Özelleştirme yanlısı hükümetler bir düzine gerekçe saymışlardı; ama hiçbiri, “özelleştirmeleri borçları ödemek amacıyla yapacağız” dememişti. Oysa şimdi, 30 yıl sonra, özelleştirme gelirlerinin borçların ödenmesine hasredildiği görülüyor.

Ama bu da kayda değer bir iş olmamış. Çünkü elde avuçta ne varsa satılmış; elde edilen gelirin neredeyse üçte biri bu malları satılabilir hale getirme işine harcanmış. Borç ödemelerine geri kalan üçte ikilik kısım gitmiş.
  1. Özelleştirmelerden 1986 – 2013 arası otuz yılda toplam 57 milyar dolar gelir elde edilmiş; ama bunun yalnızca 36,4 milyar doları Hazine’ye gelir olarak aktarılmış. Giderin % 68’i. 
  2. Kurumlar satılabilsin diye toplam 16 milyar dolar harcanmış. Giderin % 31’i. 
  3. Özelleştirme işlemleri sırasında da 600 milyon dolar para dökülmüş. Giderin % 1’inden fazla. 
Özelleştirebilmek için harcanan para hiç yabana atılır değil. Eldeki malı satabilmek için gelirin üçte biri kadar harcama yapmak gerekmişse, "özelleştirmenin faydaları” iyiden iyiye tartışmaya değer bir konuya dönüşmüş demektir: Sahi, durum böyle ise biz bu özelleştirme işini neden yaptık?

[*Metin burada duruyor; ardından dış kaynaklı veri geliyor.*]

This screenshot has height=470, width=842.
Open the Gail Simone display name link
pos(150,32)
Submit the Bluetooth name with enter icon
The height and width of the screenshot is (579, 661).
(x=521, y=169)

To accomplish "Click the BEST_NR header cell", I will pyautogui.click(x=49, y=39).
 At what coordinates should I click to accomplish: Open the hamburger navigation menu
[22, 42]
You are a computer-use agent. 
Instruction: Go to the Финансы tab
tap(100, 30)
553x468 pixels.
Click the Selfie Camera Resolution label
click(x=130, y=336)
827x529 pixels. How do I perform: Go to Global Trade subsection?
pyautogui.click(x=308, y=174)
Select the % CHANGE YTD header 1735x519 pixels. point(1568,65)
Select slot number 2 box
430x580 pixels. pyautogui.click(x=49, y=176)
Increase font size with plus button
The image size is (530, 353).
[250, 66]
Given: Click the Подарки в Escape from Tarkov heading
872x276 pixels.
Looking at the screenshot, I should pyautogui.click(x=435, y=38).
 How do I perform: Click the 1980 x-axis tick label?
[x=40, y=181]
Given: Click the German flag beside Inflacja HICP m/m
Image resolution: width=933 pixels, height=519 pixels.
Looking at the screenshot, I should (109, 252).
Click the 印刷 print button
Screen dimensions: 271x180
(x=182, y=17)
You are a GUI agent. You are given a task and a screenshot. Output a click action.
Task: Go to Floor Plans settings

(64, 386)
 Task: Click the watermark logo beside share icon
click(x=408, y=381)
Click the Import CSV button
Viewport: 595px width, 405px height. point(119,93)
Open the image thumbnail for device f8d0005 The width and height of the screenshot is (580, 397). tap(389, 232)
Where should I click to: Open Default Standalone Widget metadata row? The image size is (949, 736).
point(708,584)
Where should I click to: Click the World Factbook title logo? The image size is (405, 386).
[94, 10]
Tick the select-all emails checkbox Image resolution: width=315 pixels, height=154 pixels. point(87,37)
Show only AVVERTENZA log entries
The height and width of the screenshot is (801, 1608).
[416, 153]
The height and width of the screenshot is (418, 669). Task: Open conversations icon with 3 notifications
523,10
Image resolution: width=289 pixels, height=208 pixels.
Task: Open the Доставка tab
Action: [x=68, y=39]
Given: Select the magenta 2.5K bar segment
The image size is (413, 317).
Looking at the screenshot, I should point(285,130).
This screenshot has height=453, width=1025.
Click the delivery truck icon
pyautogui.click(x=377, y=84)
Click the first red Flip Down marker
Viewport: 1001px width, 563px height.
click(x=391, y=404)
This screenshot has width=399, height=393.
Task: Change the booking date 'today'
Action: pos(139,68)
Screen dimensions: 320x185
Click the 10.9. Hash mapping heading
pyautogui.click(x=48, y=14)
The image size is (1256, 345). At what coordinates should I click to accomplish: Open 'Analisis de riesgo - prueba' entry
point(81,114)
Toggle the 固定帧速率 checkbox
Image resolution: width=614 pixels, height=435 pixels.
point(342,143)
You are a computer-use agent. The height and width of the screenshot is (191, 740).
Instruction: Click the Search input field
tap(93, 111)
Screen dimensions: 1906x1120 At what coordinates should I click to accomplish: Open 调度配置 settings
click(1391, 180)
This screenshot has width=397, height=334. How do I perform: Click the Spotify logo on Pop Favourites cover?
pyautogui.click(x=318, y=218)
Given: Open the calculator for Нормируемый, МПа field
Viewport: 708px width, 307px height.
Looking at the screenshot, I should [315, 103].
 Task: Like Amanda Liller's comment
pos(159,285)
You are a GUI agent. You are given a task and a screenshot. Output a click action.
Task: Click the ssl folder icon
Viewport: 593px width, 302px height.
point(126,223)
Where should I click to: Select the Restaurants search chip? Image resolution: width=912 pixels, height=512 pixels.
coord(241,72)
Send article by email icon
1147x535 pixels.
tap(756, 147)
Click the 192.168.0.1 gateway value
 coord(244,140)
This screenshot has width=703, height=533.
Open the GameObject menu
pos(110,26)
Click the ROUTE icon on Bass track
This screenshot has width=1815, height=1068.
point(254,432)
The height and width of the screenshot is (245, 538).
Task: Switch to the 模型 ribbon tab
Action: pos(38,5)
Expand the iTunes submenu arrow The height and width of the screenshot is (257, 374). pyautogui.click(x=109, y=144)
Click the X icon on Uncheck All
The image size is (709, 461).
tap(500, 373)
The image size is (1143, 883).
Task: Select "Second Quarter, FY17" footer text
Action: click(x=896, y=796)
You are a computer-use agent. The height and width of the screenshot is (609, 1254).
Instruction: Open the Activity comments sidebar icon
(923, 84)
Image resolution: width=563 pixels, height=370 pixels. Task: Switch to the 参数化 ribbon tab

Hükümetler, özelleştirme gelirleriyle altyapı yatırımlarının finanse edileceğini ilan etmişlerdi. Böylece özel sektör üretimi şahlanmak için en uygun zemini bulmak olacaktı. Ama süreç sonuna geldiğinde, bu da gerçekleşmedi. Çünkü bunu yapacak Kamu Ortaklığı Fonu 2001 yılından itibaren ortadan kaldırıldı. Böylece “özelleştirme gelirleriyle baraj, otoyol, içmesuyu gibi altyapı yatırımlarını finanse edeceğiz” sözü, “resmi olarak tutulmayan sözler” listesinin başına yerleşti.

Sonuçta, masraflardan sonra elde kalan para Hazine’ye devredilmiştir. Hazine’nin bu parayı borç ödemelerinde kullanmasına ilişkin bir yasal koşul da getirilmiştir. Nitekim Özelleştirme İdaresi Başkanlığı’nın para devri, kayıtlarda “Hazinenin iç ve dış borç ödemelerinde kullanılmak üzere Hazine hesaplarına intikal ettirilen tutar” olarak yer aldı. Özelleştirmeden elde kalan para yeni yatırımlara değil, borçların kapatılmasına gitmiştir.

Ne var ki, bu açıdan yaraya gerçekten merhem olduğunu söylemek de pek güçtür. İç ve dış borçlar 2002 yılında 257 milyar dolardı; 2012 yılında 563 milyar dolara yükseldi. Bu tutarlar karşısında 36 milyar dolarlık borç ödemesinin hükmü pek güdük kalmıştır. Kısacası özelleştirmecilik, Türkiye’nin borçlarını kapatmaya da yaramış görünmüyor.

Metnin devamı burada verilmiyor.